- Record extracts -
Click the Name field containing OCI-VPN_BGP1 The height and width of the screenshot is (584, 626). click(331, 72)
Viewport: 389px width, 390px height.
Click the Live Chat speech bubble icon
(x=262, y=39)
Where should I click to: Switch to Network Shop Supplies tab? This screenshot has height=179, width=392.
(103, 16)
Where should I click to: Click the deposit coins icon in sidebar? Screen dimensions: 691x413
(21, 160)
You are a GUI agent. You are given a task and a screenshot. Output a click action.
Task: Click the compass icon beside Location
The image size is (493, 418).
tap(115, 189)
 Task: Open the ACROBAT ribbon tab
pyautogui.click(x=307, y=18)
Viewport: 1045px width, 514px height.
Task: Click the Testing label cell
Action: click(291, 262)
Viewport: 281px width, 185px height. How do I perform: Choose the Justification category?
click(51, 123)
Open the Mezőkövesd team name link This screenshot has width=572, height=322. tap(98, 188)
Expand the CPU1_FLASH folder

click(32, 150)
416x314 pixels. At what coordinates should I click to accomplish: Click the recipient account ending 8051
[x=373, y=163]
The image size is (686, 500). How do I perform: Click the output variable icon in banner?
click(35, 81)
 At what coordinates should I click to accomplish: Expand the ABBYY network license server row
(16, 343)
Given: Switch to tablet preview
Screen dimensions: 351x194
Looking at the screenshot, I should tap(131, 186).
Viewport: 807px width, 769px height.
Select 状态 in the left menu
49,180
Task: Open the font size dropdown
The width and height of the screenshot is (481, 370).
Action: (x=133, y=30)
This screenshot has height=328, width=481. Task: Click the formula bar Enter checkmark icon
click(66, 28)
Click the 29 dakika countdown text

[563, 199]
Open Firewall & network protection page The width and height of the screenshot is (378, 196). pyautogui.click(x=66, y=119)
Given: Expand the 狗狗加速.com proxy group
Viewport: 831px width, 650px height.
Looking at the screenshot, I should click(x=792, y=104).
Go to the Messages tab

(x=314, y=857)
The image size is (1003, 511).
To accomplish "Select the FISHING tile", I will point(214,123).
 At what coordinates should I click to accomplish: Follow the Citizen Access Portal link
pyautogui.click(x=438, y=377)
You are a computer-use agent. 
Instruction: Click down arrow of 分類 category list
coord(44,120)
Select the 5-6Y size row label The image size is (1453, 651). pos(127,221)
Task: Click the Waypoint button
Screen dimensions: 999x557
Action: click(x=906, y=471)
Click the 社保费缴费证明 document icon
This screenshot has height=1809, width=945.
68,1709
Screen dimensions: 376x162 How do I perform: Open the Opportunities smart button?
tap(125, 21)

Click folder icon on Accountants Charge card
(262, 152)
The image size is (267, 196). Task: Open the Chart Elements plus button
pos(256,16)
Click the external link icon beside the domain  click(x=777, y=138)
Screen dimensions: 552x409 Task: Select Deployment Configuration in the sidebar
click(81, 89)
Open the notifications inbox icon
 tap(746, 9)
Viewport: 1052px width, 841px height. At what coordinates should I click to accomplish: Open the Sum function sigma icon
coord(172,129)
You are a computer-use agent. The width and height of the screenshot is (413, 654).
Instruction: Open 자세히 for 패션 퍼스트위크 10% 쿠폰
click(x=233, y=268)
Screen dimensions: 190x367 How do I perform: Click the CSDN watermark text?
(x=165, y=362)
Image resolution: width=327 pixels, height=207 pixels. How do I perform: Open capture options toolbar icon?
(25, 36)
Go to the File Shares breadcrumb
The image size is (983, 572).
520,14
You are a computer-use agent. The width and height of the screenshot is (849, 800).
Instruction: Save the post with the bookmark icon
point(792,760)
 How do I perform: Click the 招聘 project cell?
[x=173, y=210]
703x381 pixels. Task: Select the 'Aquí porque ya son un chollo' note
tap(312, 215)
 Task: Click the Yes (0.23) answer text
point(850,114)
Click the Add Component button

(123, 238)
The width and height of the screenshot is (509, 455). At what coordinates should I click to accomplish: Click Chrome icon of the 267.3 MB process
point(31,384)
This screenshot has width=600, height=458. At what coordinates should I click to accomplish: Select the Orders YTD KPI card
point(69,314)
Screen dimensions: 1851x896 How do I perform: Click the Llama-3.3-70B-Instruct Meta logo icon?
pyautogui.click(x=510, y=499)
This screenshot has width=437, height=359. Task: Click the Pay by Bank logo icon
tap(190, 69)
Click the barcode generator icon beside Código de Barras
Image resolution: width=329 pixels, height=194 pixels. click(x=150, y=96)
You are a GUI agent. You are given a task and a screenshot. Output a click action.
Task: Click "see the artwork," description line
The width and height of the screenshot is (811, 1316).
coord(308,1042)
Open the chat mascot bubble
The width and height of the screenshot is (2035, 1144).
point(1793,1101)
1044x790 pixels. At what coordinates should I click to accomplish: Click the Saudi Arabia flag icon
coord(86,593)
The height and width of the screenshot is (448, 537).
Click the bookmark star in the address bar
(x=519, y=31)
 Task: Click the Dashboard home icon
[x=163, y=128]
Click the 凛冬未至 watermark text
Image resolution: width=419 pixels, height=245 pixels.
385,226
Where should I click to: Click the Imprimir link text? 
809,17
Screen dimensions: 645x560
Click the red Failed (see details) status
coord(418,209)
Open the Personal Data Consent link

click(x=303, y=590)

- What is needed -
Generate an exact reproduction of all entries.

- Answer below -
Click the Name field containing OCI-VPN_BGP1 The height and width of the screenshot is (584, 626). click(331, 72)
Viewport: 389px width, 390px height.
Click the Live Chat speech bubble icon
(x=262, y=39)
Where should I click to: Switch to Network Shop Supplies tab? This screenshot has height=179, width=392.
(103, 16)
Where should I click to: Click the deposit coins icon in sidebar? Screen dimensions: 691x413
(21, 160)
You are a GUI agent. You are given a task and a screenshot. Output a click action.
Task: Click the compass icon beside Location
The image size is (493, 418).
tap(115, 189)
 Task: Open the ACROBAT ribbon tab
pyautogui.click(x=307, y=18)
Viewport: 1045px width, 514px height.
Task: Click the Testing label cell
Action: click(291, 262)
Viewport: 281px width, 185px height. How do I perform: Choose the Justification category?
click(51, 123)
Open the Mezőkövesd team name link This screenshot has width=572, height=322. tap(98, 188)
Expand the CPU1_FLASH folder

click(32, 150)
416x314 pixels. At what coordinates should I click to accomplish: Click the recipient account ending 8051
[x=373, y=163]
The image size is (686, 500). How do I perform: Click the output variable icon in banner?
click(35, 81)
 At what coordinates should I click to accomplish: Expand the ABBYY network license server row
(16, 343)
Given: Switch to tablet preview
Screen dimensions: 351x194
Looking at the screenshot, I should tap(131, 186).
Viewport: 807px width, 769px height.
Select 状态 in the left menu
49,180
Task: Open the font size dropdown
The width and height of the screenshot is (481, 370).
Action: (x=133, y=30)
This screenshot has height=328, width=481. Task: Click the formula bar Enter checkmark icon
click(66, 28)
Click the 29 dakika countdown text

[563, 199]
Open Firewall & network protection page The width and height of the screenshot is (378, 196). pyautogui.click(x=66, y=119)
Given: Expand the 狗狗加速.com proxy group
Viewport: 831px width, 650px height.
Looking at the screenshot, I should click(x=792, y=104).
Go to the Messages tab

(x=314, y=857)
The image size is (1003, 511).
To accomplish "Select the FISHING tile", I will point(214,123).
 At what coordinates should I click to accomplish: Follow the Citizen Access Portal link
pyautogui.click(x=438, y=377)
You are a computer-use agent. 
Instruction: Click down arrow of 分類 category list
coord(44,120)
Select the 5-6Y size row label The image size is (1453, 651). pos(127,221)
Task: Click the Waypoint button
Screen dimensions: 999x557
Action: click(x=906, y=471)
Click the 社保费缴费证明 document icon
This screenshot has height=1809, width=945.
68,1709
Screen dimensions: 376x162 How do I perform: Open the Opportunities smart button?
tap(125, 21)

Click folder icon on Accountants Charge card
(262, 152)
The image size is (267, 196). Task: Open the Chart Elements plus button
pos(256,16)
Click the external link icon beside the domain  click(x=777, y=138)
Screen dimensions: 552x409 Task: Select Deployment Configuration in the sidebar
click(81, 89)
Open the notifications inbox icon
 tap(746, 9)
Viewport: 1052px width, 841px height. At what coordinates should I click to accomplish: Open the Sum function sigma icon
coord(172,129)
You are a computer-use agent. The width and height of the screenshot is (413, 654).
Instruction: Open 자세히 for 패션 퍼스트위크 10% 쿠폰
click(x=233, y=268)
Screen dimensions: 190x367 How do I perform: Click the CSDN watermark text?
(x=165, y=362)
Image resolution: width=327 pixels, height=207 pixels. How do I perform: Open capture options toolbar icon?
(25, 36)
Go to the File Shares breadcrumb
The image size is (983, 572).
520,14
You are a computer-use agent. The width and height of the screenshot is (849, 800).
Instruction: Save the post with the bookmark icon
point(792,760)
 How do I perform: Click the 招聘 project cell?
[x=173, y=210]
703x381 pixels. Task: Select the 'Aquí porque ya son un chollo' note
tap(312, 215)
 Task: Click the Yes (0.23) answer text
point(850,114)
Click the Add Component button

(123, 238)
The width and height of the screenshot is (509, 455). At what coordinates should I click to accomplish: Click Chrome icon of the 267.3 MB process
point(31,384)
This screenshot has width=600, height=458. At what coordinates should I click to accomplish: Select the Orders YTD KPI card
point(69,314)
Screen dimensions: 1851x896 How do I perform: Click the Llama-3.3-70B-Instruct Meta logo icon?
pyautogui.click(x=510, y=499)
This screenshot has width=437, height=359. Task: Click the Pay by Bank logo icon
tap(190, 69)
Click the barcode generator icon beside Código de Barras
Image resolution: width=329 pixels, height=194 pixels. click(x=150, y=96)
You are a GUI agent. You are given a task and a screenshot. Output a click action.
Task: Click "see the artwork," description line
The width and height of the screenshot is (811, 1316).
coord(308,1042)
Open the chat mascot bubble
The width and height of the screenshot is (2035, 1144).
point(1793,1101)
1044x790 pixels. At what coordinates should I click to accomplish: Click the Saudi Arabia flag icon
coord(86,593)
The height and width of the screenshot is (448, 537).
Click the bookmark star in the address bar
(x=519, y=31)
 Task: Click the Dashboard home icon
[x=163, y=128]
Click the 凛冬未至 watermark text
Image resolution: width=419 pixels, height=245 pixels.
385,226
Where should I click to: Click the Imprimir link text? 
809,17
Screen dimensions: 645x560
Click the red Failed (see details) status
coord(418,209)
Open the Personal Data Consent link

click(x=303, y=590)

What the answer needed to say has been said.